Puoi continuare la lettera sul partito radicale riportata più sotto, riprendendo da dove si ferma?

**Estratto**
● ● ●
SOMMARIO: Mauro Mellini contesta alla classe dirigente del partito radicale di aver rifiutato, dopo il raggiungimento dei diecimila iscritti nel 1987, di darsi obiettivi politici perseguibili in Italia per inseguire invece una improbabile prospettiva trasnazionale che si riduceva alla insensata e costosa ricerca di iscritti fuori d'Italia. Le scelte conseguenti, come quella di non presentarsi più alle elezioni, rappresentano un vero e proprio regalo alla partitocrazia dilagante in Italia. Invita quindi il primo segretario Stanzani a riconoscere gli errori compiuti, a riprendere le antiche battaglie in Italia, a ripristinare il simbolo della rosa nel pugno, a smetterla con il "turismo trasnazionale" e, infine, a tenere un vero congresso in Italia e non a Zagabria.

(Notizie Radicali n· 262 del 30 novembre 1988)

Caro Sergio, le discussioni e le deliberazioni del Consiglio Federale di Gerusalemme costituiscono un'altra pagina di una oramai non breve cronaca di una morte ripetutamente e variamente annunciata. Tanto ripetutamente da essere l'annuncio oramai scontato e non troppo attendibile, salvo per quanti hanno a cuore la vita di questo partito, per i quali la varietà degli annunci oramai sta determinando il convincimento che la morte è voluta e che in un modo o nell'altro sarà procurata.
● ● ●
**Contenuto del dataset**
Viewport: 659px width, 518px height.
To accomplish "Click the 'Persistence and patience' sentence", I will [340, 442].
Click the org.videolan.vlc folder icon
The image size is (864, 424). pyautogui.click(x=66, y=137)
● ● ●
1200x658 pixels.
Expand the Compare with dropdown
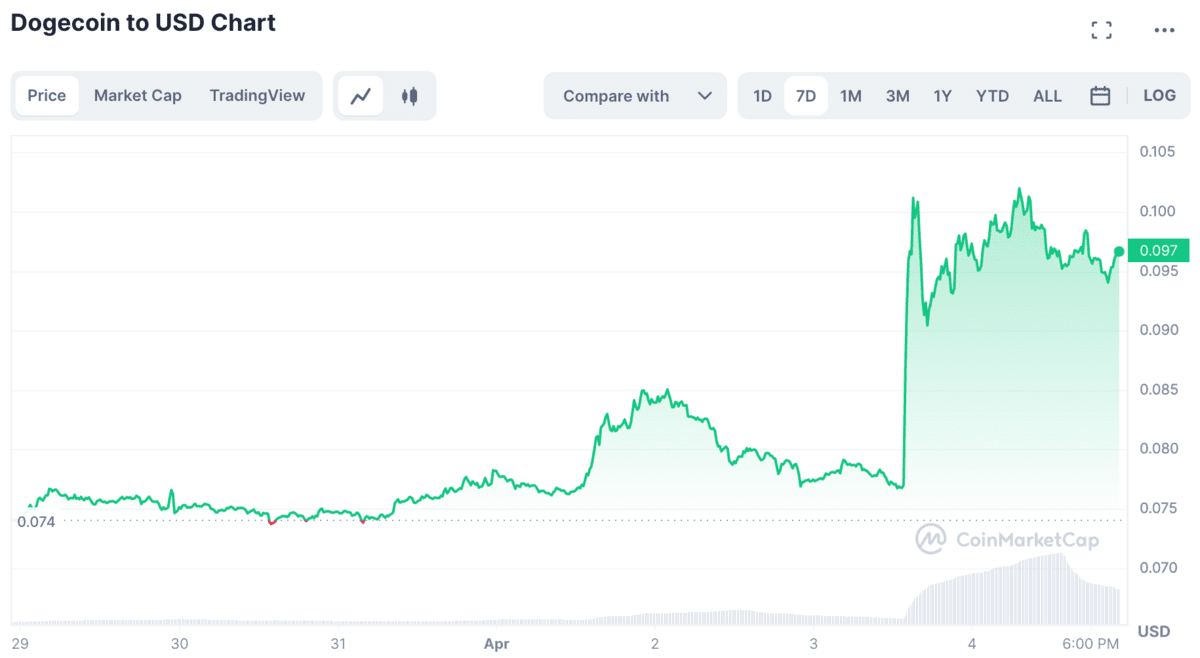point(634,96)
● ● ●
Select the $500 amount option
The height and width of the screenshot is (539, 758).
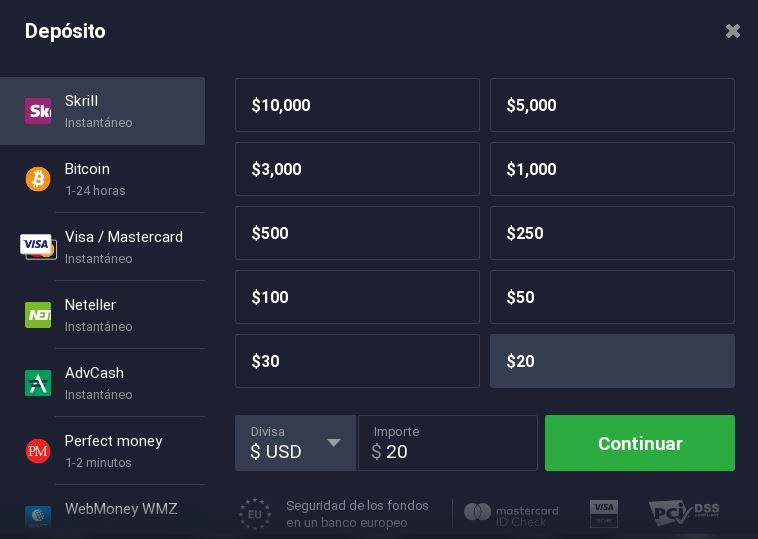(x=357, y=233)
● ● ●
**Soluzione**
Io non credo che l'annuncio sia inattendibile, né che la morte sia voluta, così come non credo che la morte sia probabile proprio e soprattutto per le cause denunciate, né credo che non volere la morte del partito sia sufficiente ad escludere che si stia operando in modo da determinarla.

Il mestiere di Cassandra non mi si addice e non credo di averlo mai esercitato. Semmai debbo rimproverarmi di non aver sempre e per intero detto quanto mi avrebbe, tutto sommato, fatto acquistare a buon diritto questa qualifica.

Certo è che a Bologna ho detto, nei pochi minuti in cui è consentito in certi congressi replicare alla chilometriche relazioni dei segretari, tutto o quasi tutto quello che oggi può dirsi alla luce dei risultati sulle scelte insensate fatte in quel congresso, ma - in sostanza - anche su quanto era stato fatto nella seconda tornata del congresso annuale precedente, nel febbraio 1987, e in quello straordinario di aprile.

Perché un errore enorme è stato compiuto dopo il raggiungimento dell'obiettivo di diecimila iscritti, rifiutando, in un congresso passerella privo di qualsiasi progettualità e di dibattito, di dare corpo ed obiettivi ad una forza che andava assumendo proporzioni e significati mai espressi, per porre altre condizioni, questa volta "transnazionali" per non "cessare le attività", quasi a sottolineare che, pur continuando le attività si cominciava a "togliere l'incomodo" sul piano nazionale, confermando poi tale atteggiamento nell'ambiguo congresso preelettorale nel quale si decise di non decidere sulla presentazione alle elezioni a beneficio di una tesi nella polemica tutta contingente e strumentale tra Craxi e De Mita, per andare poi alle elezioni con un fiacco, poco convincente e male accettato progetto di area laica-socialista, destinata a dissolversi all'indomani del voto.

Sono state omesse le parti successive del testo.